The Secret Math Behind Why We Have Leap Years (and Why It's Trickier Than You Think!)

Posted on Mar 13, 2026
tl;dr: Leap years happen almost every four years because Earth's orbit is about 365.25 days, but to make it super accurate, years divisible by 100 *aren't* leap years unless they're also divisible by 400. This clever rule keeps our calendar perfectly in sync with the seasons!

You know how every four years, February gets an extra day, making it the 29th instead of the 28th? We call it a leap year, and most of us just shrug and think, ‘Oh, it’s just to catch up.’ And you’d be right, for the most part! But here’s where it gets a little more wild and wonderful than just adding a day every four trips around the sun.

See, the Earth doesn’t take exactly 365 days to orbit the sun. It’s more like 365 days, 5 hours, 48 minutes, and 45 seconds – which is roughly 365 and a quarter days. So, if we just stuck to 365 days, our calendar would slowly but surely drift away from the actual seasons. Imagine Christmas eventually happening in the middle of summer in the Northern Hemisphere! We’d be completely out of whack over centuries.

So, the brilliant solution was to add an extra day every four years to scoop up those accumulating quarter-days. Four quarter-days make a whole day, right? Perfect!

But here’s the truly mind-bending part, the little twist that shows how incredibly precise and clever our calendar-makers had to be: Adding a day every four years is actually a tiny bit too much. That ‘quarter day’ isn’t exactly 6 hours; it’s a little less. So, if we always added a day every four years without fail, we’d eventually overshoot and gain too much time.

To fix this super-subtle drift, they came up with an extra rule: A year that is divisible by 100 is not a leap year, unless it’s also divisible by 400. Whoa!

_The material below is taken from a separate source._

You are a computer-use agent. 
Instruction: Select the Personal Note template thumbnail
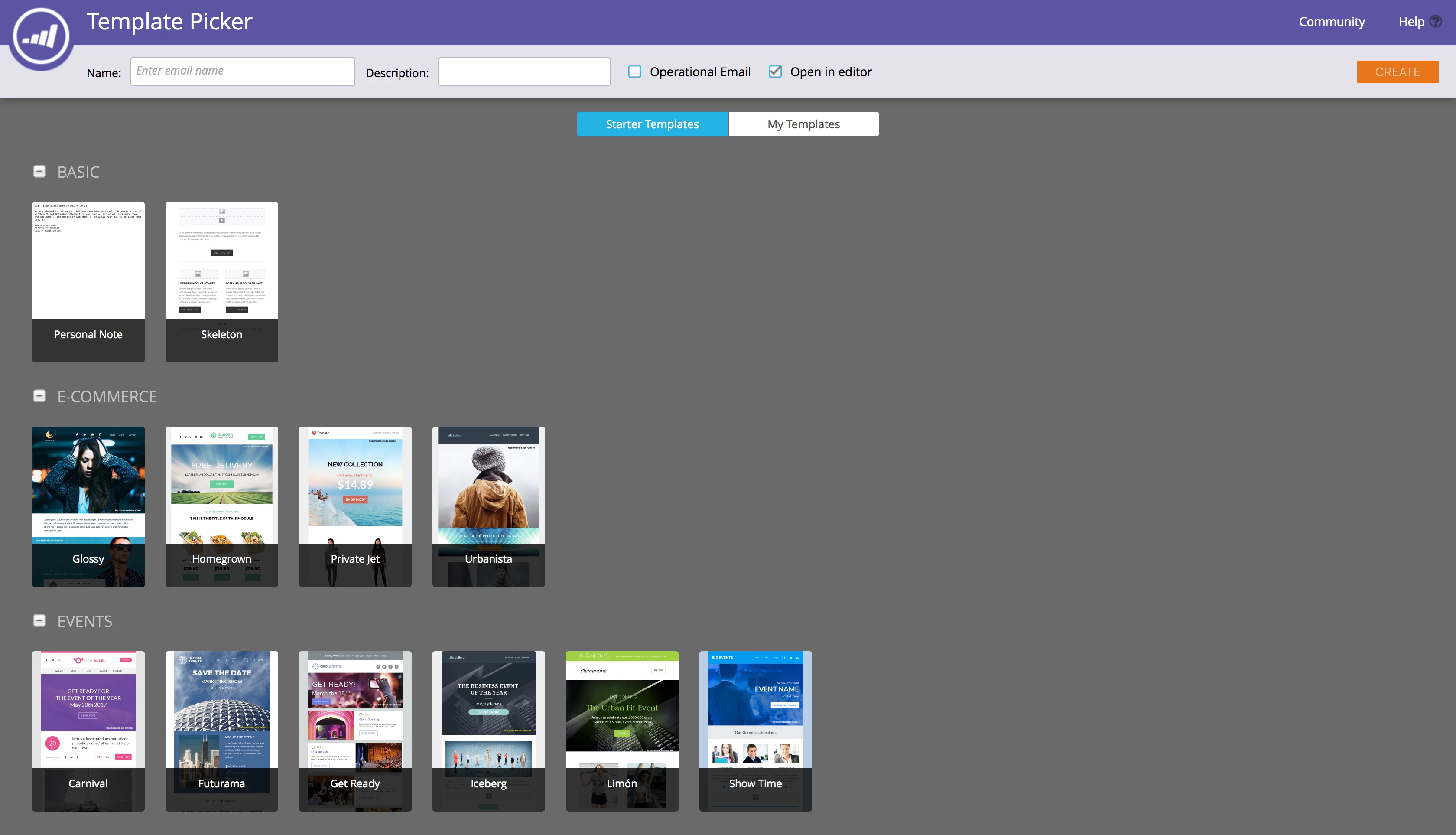pos(88,281)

Think about that for a second. The year 1900? Divisible by 100, but not by 400. So, it wasn’t a leap year! Even though it should have been by the ’every four years’ rule. But the year 2000? Divisible by 100 and by 400! So, it was a leap year. This tiny adjustment, skipping a leap day three times every 400 years, makes our calendar incredibly accurate, keeping it almost perfectly synced with Earth’s cosmic dance around the sun for thousands of years. It’s a subtle piece of celestial engineering built right into our daily lives!